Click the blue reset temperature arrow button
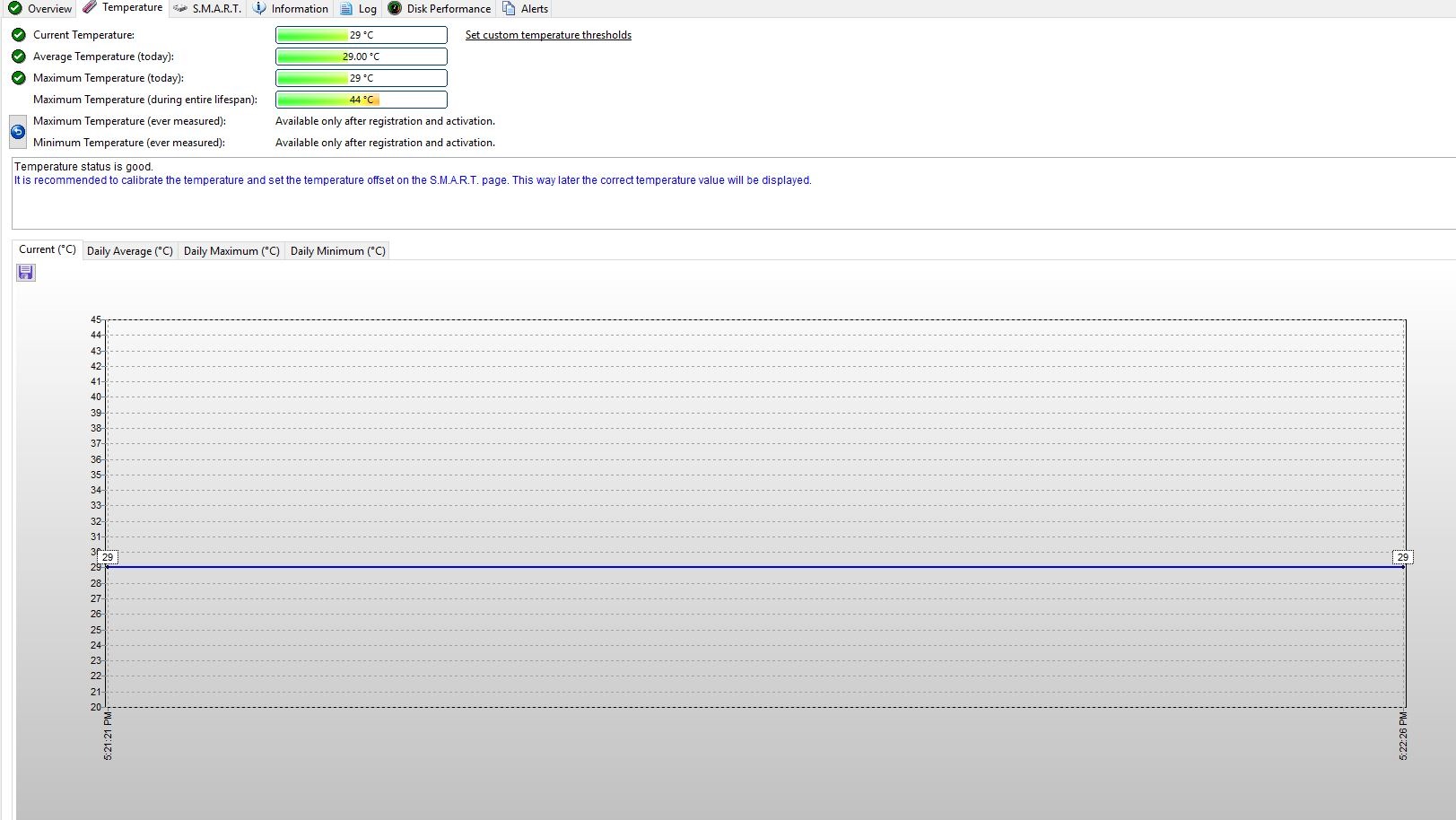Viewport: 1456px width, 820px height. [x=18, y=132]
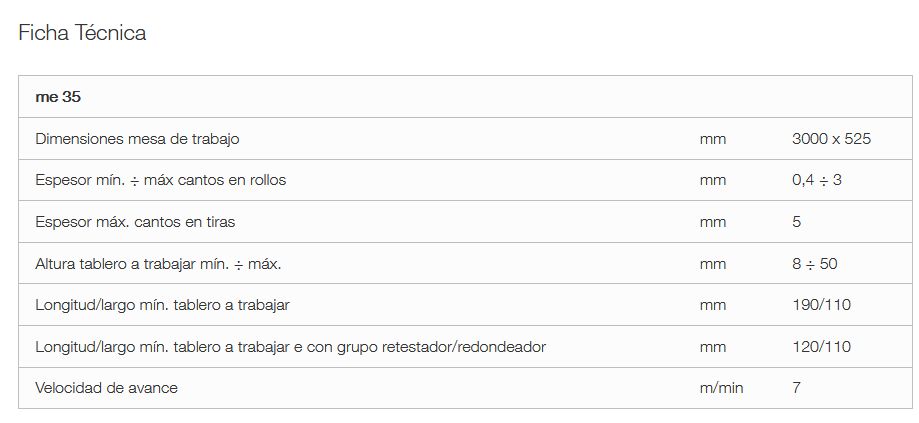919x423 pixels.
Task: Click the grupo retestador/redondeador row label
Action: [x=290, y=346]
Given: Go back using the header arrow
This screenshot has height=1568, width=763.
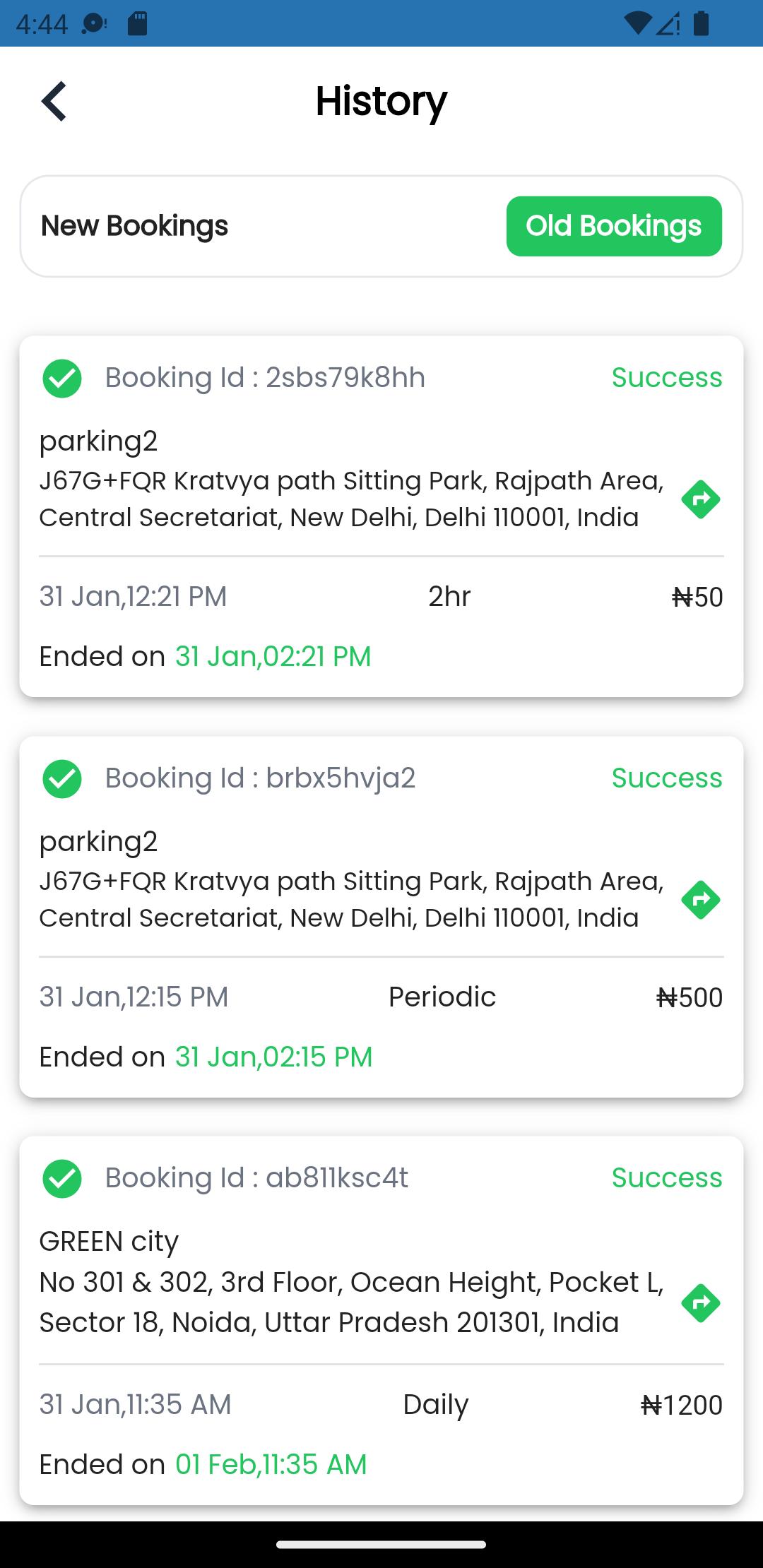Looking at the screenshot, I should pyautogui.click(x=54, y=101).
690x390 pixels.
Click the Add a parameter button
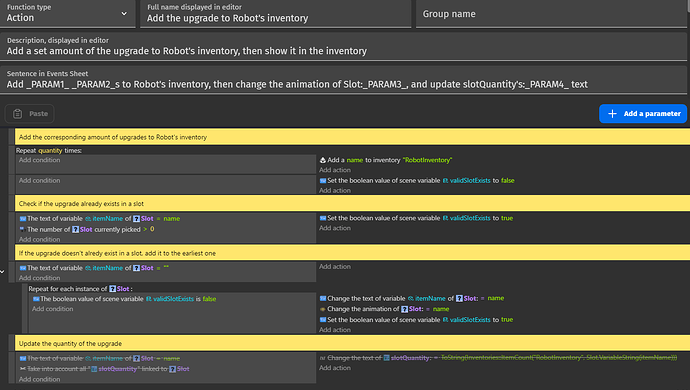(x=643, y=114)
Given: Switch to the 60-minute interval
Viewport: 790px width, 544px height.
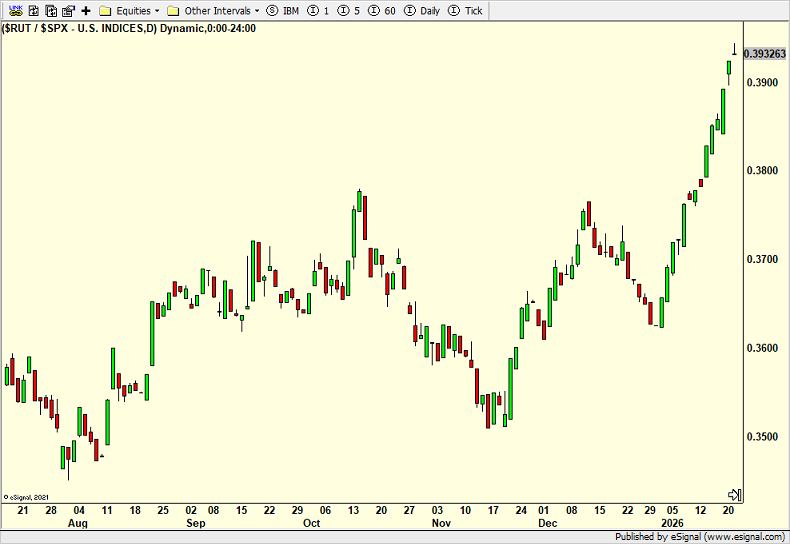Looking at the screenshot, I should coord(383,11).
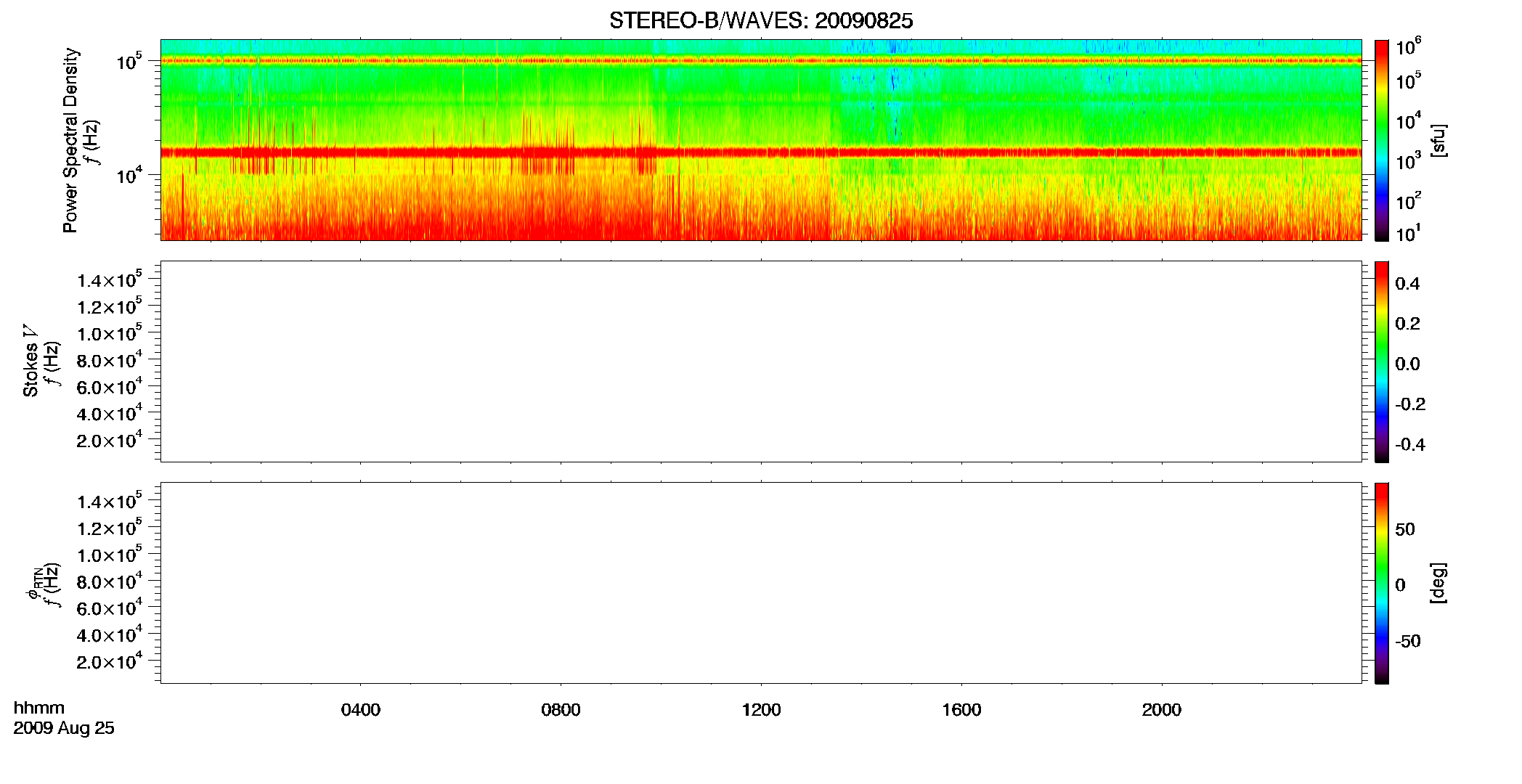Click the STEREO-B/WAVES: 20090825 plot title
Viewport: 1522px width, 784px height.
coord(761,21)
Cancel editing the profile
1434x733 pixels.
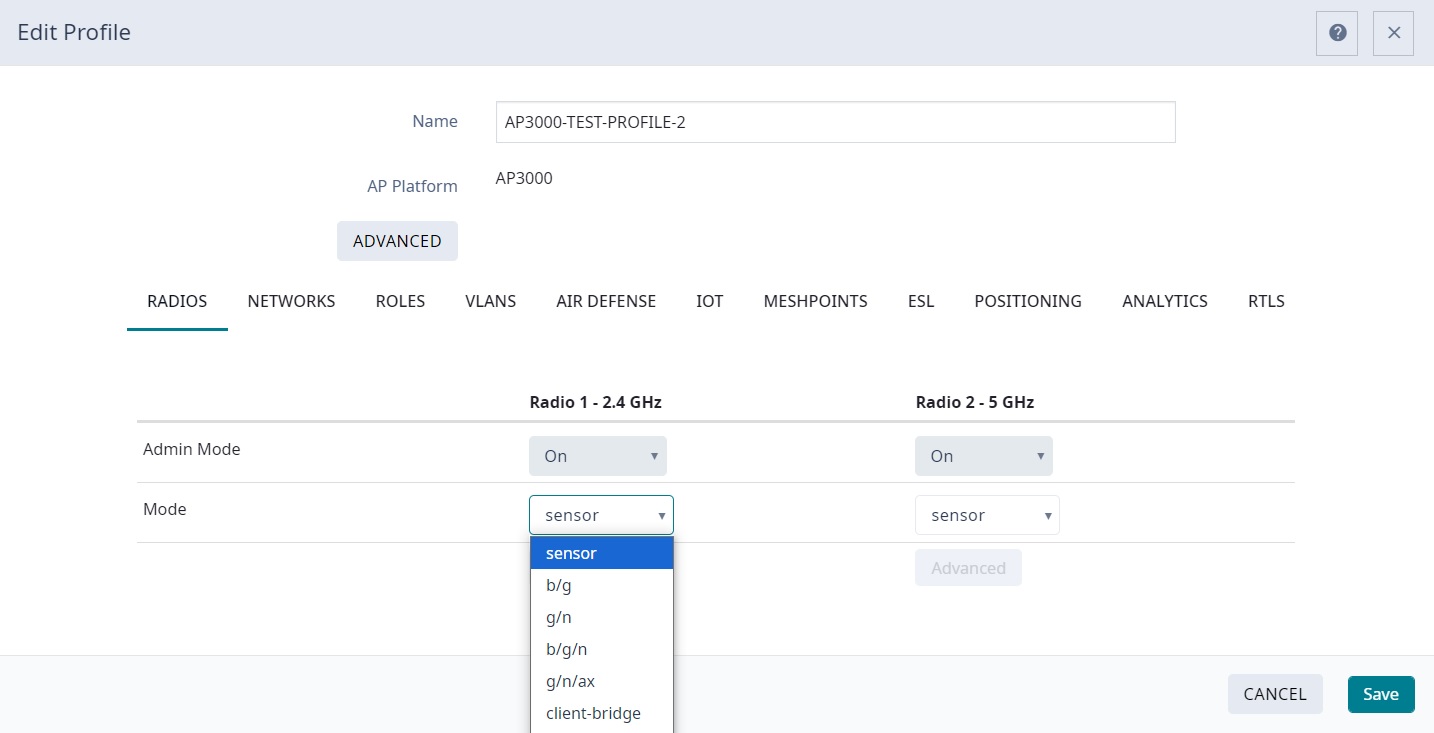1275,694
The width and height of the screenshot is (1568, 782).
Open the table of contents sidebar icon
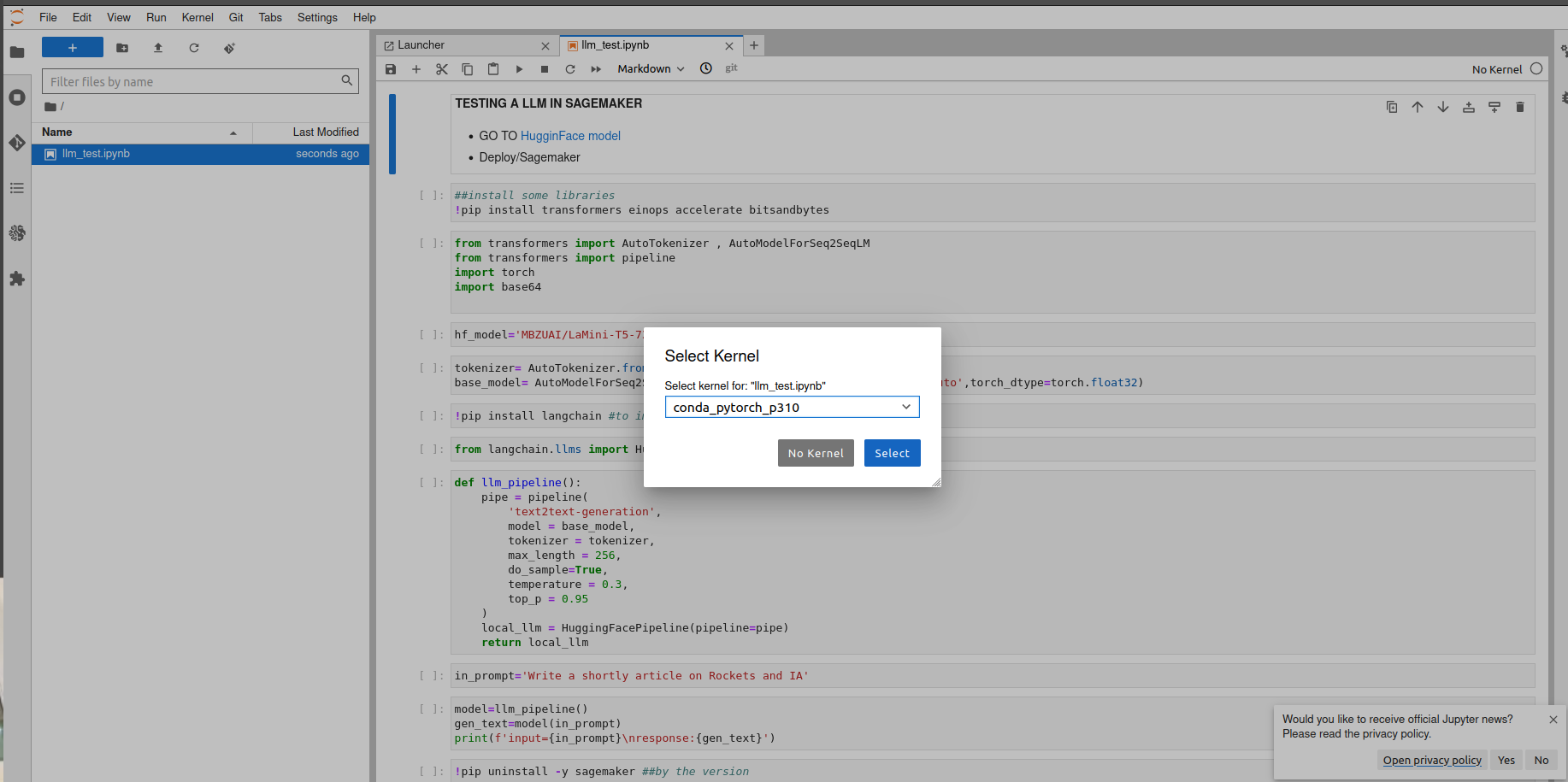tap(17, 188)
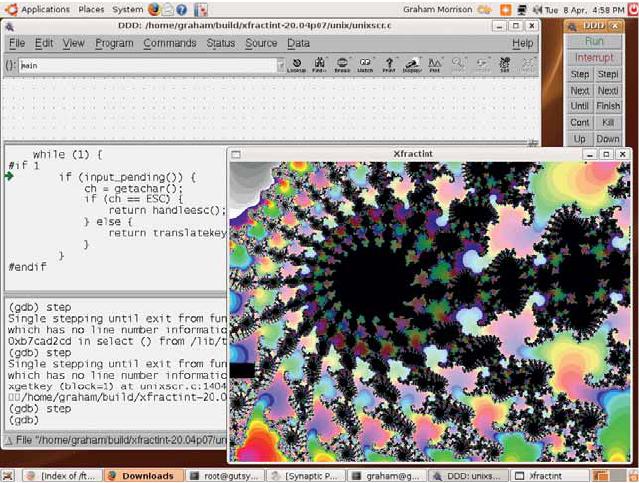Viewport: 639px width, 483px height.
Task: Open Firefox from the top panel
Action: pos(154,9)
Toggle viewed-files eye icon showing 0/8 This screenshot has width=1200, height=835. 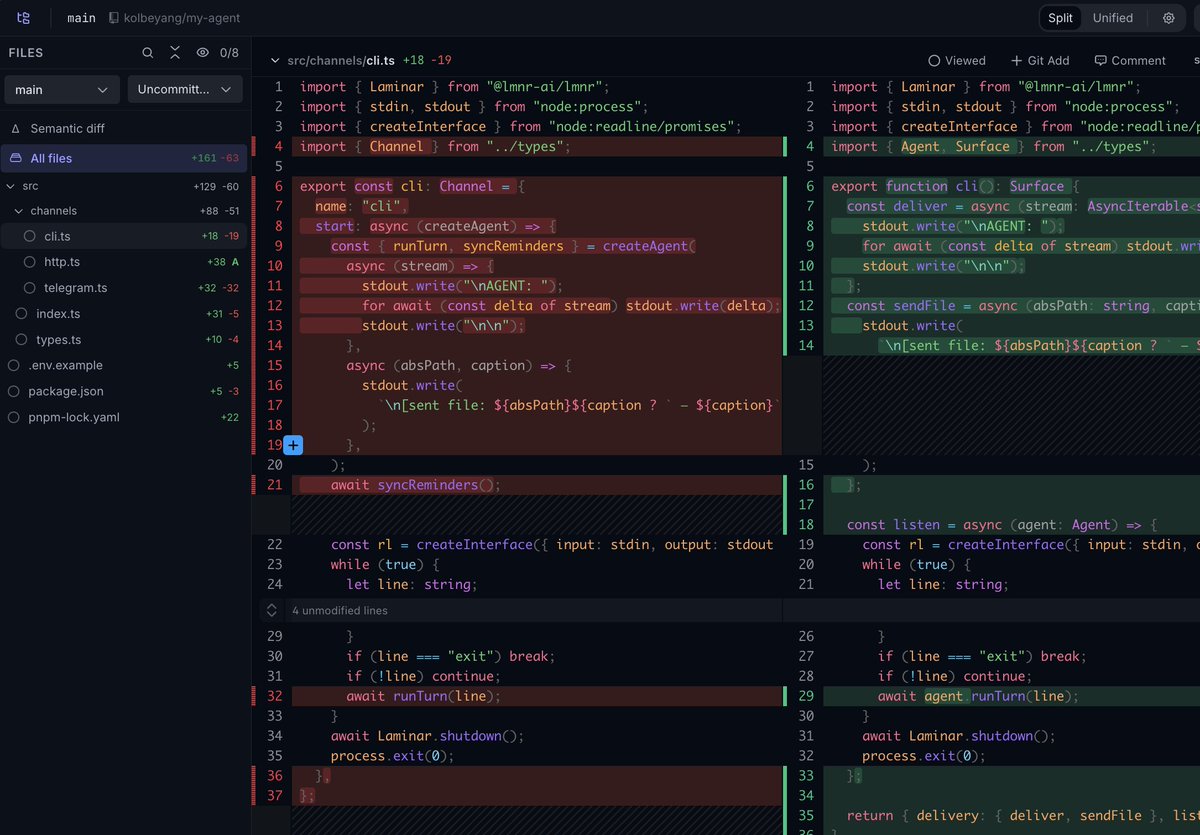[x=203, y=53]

────

- [What the exercise asks] Extract every line from the records above that contains the word "Given".

- [Your response]
Given: Go back using the header arrow
Given: Switch to the 60-minute interval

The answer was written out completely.